For PUC English professor John McDowell, the long days of summer began in the cool of 4:15 am, local Jordan time. From June 23-July 28, he participated in the Madaba Plains Project at Tall al ‘Umayri, an archaeological dig sponsored jointly by several Seventh-day Adventist colleges and universities. Thanks to a 2010 Herber Grant, McDowell was able to serve as this season’s lead photographer, post online weekly updates, and write articles of creative and human interest.
Why might an English professor receive a grant to work as an archaeologist? “I know archaeology is a long way from English,” McDowell says, “but there are artificial divisions. Archaeology is trying to write a story about a past. It’s connected to not only the biblical past, but also our own past. You try to get the story right, as much as possible… it’s fragmentary, you have to put it together.”
In the field, sewing the narrative together requires an early start to the day’s labors, due to the scorching dry heat of Jordan. Dig participants sift strata in five-meter-by-five-meter squares—five centimeters at a time. However, before beginning the next level, a top plan must be drawn and numerous measurements taken. After all, once a layer is removed, there’s no going back. As McDowell notes, “Archaeology is also the careful science of destruction.”
This peeling back of layers greatly impacts McDowell’s experience with his classes, particularly his Literature of the Bible and Honors classes. “Too often we read the Bible with a sense that the characters are very much like us; we read it with a kind of egocentrism… What does it take to build a house? What is it like to spend 70 percent of one’s time preparing food?” These questions may not be on any exam finals, but students benefit from McDowell’s first-hand experience with these queries—or interested individuals can inquire for themselves.
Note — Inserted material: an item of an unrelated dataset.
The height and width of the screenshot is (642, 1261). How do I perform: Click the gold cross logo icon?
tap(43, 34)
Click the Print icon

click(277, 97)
Since McDowell and PUC religion professor Myron Widmer proposed in 2003 that PUC join the consortium of supporting institutions, PUC has benefited from its connection to the Madaba Plains Project. Not only does it obtain the artifacts currently on display in the Maxwell Reading Room, but it also allows PUC to become known in a different scholarly environment, to “extend beyond the hill,” as McDowell hopes.
The English professor notes that the Madaba Plains Project is highly respected in Jordan, as evidenced by visits from dignitaries such as Ziad Al-Sa’ad, the director general of Jordan’s Department of Antiquities and La Sierra University President Randal Wisbey. The site represents a unique transition between the Bronze and Iron Ages, and its crew is known for careful methodologies and publications. “It’s one of the few digs where they sift everything,” says McDowell.
He would like to see more PUC students gather dig experiences of their own, but until they do, he shares his: “One day, I picked up out of the dirt a seal impression of a griffin. It was small, but what really impressed me was that there was also a fingerprint on the reverse side. It connects you with someone who lived a thousand years ago.” Connections such as these are what McDowell has taken back to PUC, along with a unfulfilled curiosity about what the “next three inches” of soil hold. However, the answer will have to wait until the unfolding of the next season’s chapter—and there’s room for more on the list of storytellers.